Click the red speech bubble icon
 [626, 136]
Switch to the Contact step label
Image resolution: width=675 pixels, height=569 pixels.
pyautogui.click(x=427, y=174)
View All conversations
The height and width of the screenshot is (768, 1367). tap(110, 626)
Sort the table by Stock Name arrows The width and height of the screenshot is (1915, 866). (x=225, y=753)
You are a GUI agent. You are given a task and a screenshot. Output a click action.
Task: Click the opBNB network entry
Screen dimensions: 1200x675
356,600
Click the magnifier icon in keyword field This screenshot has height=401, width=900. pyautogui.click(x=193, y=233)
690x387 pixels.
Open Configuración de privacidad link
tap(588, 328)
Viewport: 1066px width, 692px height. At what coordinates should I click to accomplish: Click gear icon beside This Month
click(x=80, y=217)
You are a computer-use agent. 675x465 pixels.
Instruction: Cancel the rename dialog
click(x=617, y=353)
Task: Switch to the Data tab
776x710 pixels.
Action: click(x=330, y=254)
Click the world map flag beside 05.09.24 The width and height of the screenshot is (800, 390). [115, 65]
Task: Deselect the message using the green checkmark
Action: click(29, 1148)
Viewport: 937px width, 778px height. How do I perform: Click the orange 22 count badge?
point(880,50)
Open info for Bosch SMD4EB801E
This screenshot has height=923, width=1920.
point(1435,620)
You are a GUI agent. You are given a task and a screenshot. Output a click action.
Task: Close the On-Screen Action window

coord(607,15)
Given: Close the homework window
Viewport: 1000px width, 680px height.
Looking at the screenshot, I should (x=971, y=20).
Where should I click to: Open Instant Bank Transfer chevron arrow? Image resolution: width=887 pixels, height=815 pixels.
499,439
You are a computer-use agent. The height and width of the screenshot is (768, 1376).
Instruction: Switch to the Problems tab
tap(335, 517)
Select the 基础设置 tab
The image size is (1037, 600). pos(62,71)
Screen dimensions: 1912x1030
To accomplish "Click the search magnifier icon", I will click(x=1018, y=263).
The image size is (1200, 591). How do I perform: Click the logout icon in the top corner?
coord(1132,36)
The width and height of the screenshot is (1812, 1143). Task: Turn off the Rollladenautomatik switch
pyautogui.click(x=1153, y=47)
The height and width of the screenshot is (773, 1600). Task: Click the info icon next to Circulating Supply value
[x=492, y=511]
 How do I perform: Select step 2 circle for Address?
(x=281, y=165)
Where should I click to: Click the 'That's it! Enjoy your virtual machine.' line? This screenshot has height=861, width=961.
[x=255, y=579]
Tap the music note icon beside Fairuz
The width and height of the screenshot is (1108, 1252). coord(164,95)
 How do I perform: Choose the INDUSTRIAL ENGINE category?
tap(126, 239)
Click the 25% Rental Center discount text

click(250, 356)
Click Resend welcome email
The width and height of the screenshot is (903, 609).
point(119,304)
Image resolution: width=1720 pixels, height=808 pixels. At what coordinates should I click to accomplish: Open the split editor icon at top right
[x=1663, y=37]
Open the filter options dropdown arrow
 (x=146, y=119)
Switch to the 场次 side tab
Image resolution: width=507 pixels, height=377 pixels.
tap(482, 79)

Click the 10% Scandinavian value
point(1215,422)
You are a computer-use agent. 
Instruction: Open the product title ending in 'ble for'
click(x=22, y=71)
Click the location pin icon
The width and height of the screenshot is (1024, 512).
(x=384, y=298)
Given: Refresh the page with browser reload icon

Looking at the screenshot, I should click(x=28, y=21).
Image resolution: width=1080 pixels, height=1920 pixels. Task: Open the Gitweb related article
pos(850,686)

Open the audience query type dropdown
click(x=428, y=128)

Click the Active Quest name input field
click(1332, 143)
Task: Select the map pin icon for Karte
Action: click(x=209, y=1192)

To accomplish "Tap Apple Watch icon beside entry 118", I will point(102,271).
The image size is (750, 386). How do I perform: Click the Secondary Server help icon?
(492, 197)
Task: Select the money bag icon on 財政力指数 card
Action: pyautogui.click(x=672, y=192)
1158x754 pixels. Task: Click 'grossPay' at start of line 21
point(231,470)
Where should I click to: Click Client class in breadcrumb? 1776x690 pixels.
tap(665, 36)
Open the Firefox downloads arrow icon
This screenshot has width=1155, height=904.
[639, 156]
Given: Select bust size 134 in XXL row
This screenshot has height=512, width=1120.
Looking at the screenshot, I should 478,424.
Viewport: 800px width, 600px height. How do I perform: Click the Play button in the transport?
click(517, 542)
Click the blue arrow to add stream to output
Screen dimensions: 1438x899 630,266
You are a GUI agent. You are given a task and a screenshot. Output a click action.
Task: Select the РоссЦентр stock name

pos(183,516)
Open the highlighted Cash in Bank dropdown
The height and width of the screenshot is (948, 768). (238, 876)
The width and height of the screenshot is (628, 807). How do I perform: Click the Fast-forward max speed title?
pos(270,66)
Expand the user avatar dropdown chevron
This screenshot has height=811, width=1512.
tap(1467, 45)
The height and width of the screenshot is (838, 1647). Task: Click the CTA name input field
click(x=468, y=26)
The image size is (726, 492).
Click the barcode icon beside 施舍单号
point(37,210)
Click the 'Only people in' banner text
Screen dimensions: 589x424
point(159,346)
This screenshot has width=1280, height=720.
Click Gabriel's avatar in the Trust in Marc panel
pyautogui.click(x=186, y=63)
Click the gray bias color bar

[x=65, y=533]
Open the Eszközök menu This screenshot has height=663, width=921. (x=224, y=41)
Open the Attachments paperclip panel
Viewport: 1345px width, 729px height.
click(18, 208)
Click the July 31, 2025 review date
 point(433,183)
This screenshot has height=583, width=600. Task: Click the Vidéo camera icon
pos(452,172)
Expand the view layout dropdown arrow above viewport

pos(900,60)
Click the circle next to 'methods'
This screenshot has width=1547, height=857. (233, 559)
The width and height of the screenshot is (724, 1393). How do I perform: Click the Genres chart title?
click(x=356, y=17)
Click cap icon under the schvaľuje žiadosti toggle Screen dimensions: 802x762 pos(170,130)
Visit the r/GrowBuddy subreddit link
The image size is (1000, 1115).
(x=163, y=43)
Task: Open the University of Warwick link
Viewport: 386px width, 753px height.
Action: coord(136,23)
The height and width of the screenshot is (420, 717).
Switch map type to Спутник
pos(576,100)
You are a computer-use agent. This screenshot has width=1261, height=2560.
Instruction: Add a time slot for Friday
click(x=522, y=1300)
────────
PROBLEM TO SOLVE - Restate the records exactly. Leave nothing out.

WRITTEN RESPONSE -
Click the red speech bubble icon
 [626, 136]
Switch to the Contact step label
Image resolution: width=675 pixels, height=569 pixels.
pyautogui.click(x=427, y=174)
View All conversations
The height and width of the screenshot is (768, 1367). tap(110, 626)
Sort the table by Stock Name arrows The width and height of the screenshot is (1915, 866). (x=225, y=753)
You are a GUI agent. You are given a task and a screenshot. Output a click action.
Task: Click the opBNB network entry
Screen dimensions: 1200x675
356,600
Click the magnifier icon in keyword field This screenshot has height=401, width=900. pyautogui.click(x=193, y=233)
690x387 pixels.
Open Configuración de privacidad link
tap(588, 328)
Viewport: 1066px width, 692px height. At what coordinates should I click to accomplish: Click gear icon beside This Month
click(x=80, y=217)
You are a computer-use agent. 675x465 pixels.
Instruction: Cancel the rename dialog
click(x=617, y=353)
Task: Switch to the Data tab
776x710 pixels.
Action: click(x=330, y=254)
Click the world map flag beside 05.09.24 The width and height of the screenshot is (800, 390). [115, 65]
Task: Deselect the message using the green checkmark
Action: click(29, 1148)
Viewport: 937px width, 778px height. How do I perform: Click the orange 22 count badge?
point(880,50)
Open info for Bosch SMD4EB801E
This screenshot has height=923, width=1920.
point(1435,620)
You are a GUI agent. You are given a task and a screenshot. Output a click action.
Task: Close the On-Screen Action window

coord(607,15)
Given: Close the homework window
Viewport: 1000px width, 680px height.
Looking at the screenshot, I should (x=971, y=20).
Where should I click to: Open Instant Bank Transfer chevron arrow? Image resolution: width=887 pixels, height=815 pixels.
499,439
You are a computer-use agent. The height and width of the screenshot is (768, 1376).
Instruction: Switch to the Problems tab
tap(335, 517)
Select the 基础设置 tab
The image size is (1037, 600). pos(62,71)
Screen dimensions: 1912x1030
To accomplish "Click the search magnifier icon", I will click(x=1018, y=263).
The image size is (1200, 591). How do I perform: Click the logout icon in the top corner?
coord(1132,36)
The width and height of the screenshot is (1812, 1143). Task: Turn off the Rollladenautomatik switch
pyautogui.click(x=1153, y=47)
The height and width of the screenshot is (773, 1600). Task: Click the info icon next to Circulating Supply value
[x=492, y=511]
 How do I perform: Select step 2 circle for Address?
(x=281, y=165)
Where should I click to: Click the 'That's it! Enjoy your virtual machine.' line? This screenshot has height=861, width=961.
[x=255, y=579]
Tap the music note icon beside Fairuz
The width and height of the screenshot is (1108, 1252). coord(164,95)
 How do I perform: Choose the INDUSTRIAL ENGINE category?
tap(126, 239)
Click the 25% Rental Center discount text

click(250, 356)
Click Resend welcome email
The width and height of the screenshot is (903, 609).
point(119,304)
Image resolution: width=1720 pixels, height=808 pixels. At what coordinates should I click to accomplish: Open the split editor icon at top right
[x=1663, y=37]
Open the filter options dropdown arrow
 (x=146, y=119)
Switch to the 场次 side tab
Image resolution: width=507 pixels, height=377 pixels.
tap(482, 79)

Click the 10% Scandinavian value
point(1215,422)
You are a computer-use agent. 
Instruction: Open the product title ending in 'ble for'
click(x=22, y=71)
Click the location pin icon
The width and height of the screenshot is (1024, 512).
(x=384, y=298)
Given: Refresh the page with browser reload icon

Looking at the screenshot, I should click(x=28, y=21).
Image resolution: width=1080 pixels, height=1920 pixels. Task: Open the Gitweb related article
pos(850,686)

Open the audience query type dropdown
click(x=428, y=128)

Click the Active Quest name input field
click(1332, 143)
Task: Select the map pin icon for Karte
Action: click(x=209, y=1192)

To accomplish "Tap Apple Watch icon beside entry 118", I will point(102,271).
The image size is (750, 386). How do I perform: Click the Secondary Server help icon?
(492, 197)
Task: Select the money bag icon on 財政力指数 card
Action: pyautogui.click(x=672, y=192)
1158x754 pixels. Task: Click 'grossPay' at start of line 21
point(231,470)
Where should I click to: Click Client class in breadcrumb? 1776x690 pixels.
tap(665, 36)
Open the Firefox downloads arrow icon
This screenshot has width=1155, height=904.
[639, 156]
Given: Select bust size 134 in XXL row
This screenshot has height=512, width=1120.
Looking at the screenshot, I should 478,424.
Viewport: 800px width, 600px height. How do I perform: Click the Play button in the transport?
click(517, 542)
Click the blue arrow to add stream to output
Screen dimensions: 1438x899 630,266
You are a GUI agent. You are given a task and a screenshot. Output a click action.
Task: Select the РоссЦентр stock name

pos(183,516)
Open the highlighted Cash in Bank dropdown
The height and width of the screenshot is (948, 768). (238, 876)
The width and height of the screenshot is (628, 807). How do I perform: Click the Fast-forward max speed title?
pos(270,66)
Expand the user avatar dropdown chevron
This screenshot has height=811, width=1512.
tap(1467, 45)
The height and width of the screenshot is (838, 1647). Task: Click the CTA name input field
click(x=468, y=26)
The image size is (726, 492).
Click the barcode icon beside 施舍单号
point(37,210)
Click the 'Only people in' banner text
Screen dimensions: 589x424
point(159,346)
This screenshot has width=1280, height=720.
Click Gabriel's avatar in the Trust in Marc panel
pyautogui.click(x=186, y=63)
Click the gray bias color bar

[x=65, y=533]
Open the Eszközök menu This screenshot has height=663, width=921. (x=224, y=41)
Open the Attachments paperclip panel
Viewport: 1345px width, 729px height.
click(18, 208)
Click the July 31, 2025 review date
 point(433,183)
This screenshot has height=583, width=600. Task: Click the Vidéo camera icon
pos(452,172)
Expand the view layout dropdown arrow above viewport

pos(900,60)
Click the circle next to 'methods'
This screenshot has width=1547, height=857. (233, 559)
The width and height of the screenshot is (724, 1393). How do I perform: Click the Genres chart title?
click(x=356, y=17)
Click cap icon under the schvaľuje žiadosti toggle Screen dimensions: 802x762 pos(170,130)
Visit the r/GrowBuddy subreddit link
The image size is (1000, 1115).
(x=163, y=43)
Task: Open the University of Warwick link
Viewport: 386px width, 753px height.
Action: coord(136,23)
The height and width of the screenshot is (420, 717).
Switch map type to Спутник
pos(576,100)
You are a computer-use agent. This screenshot has width=1261, height=2560.
Instruction: Add a time slot for Friday
click(x=522, y=1300)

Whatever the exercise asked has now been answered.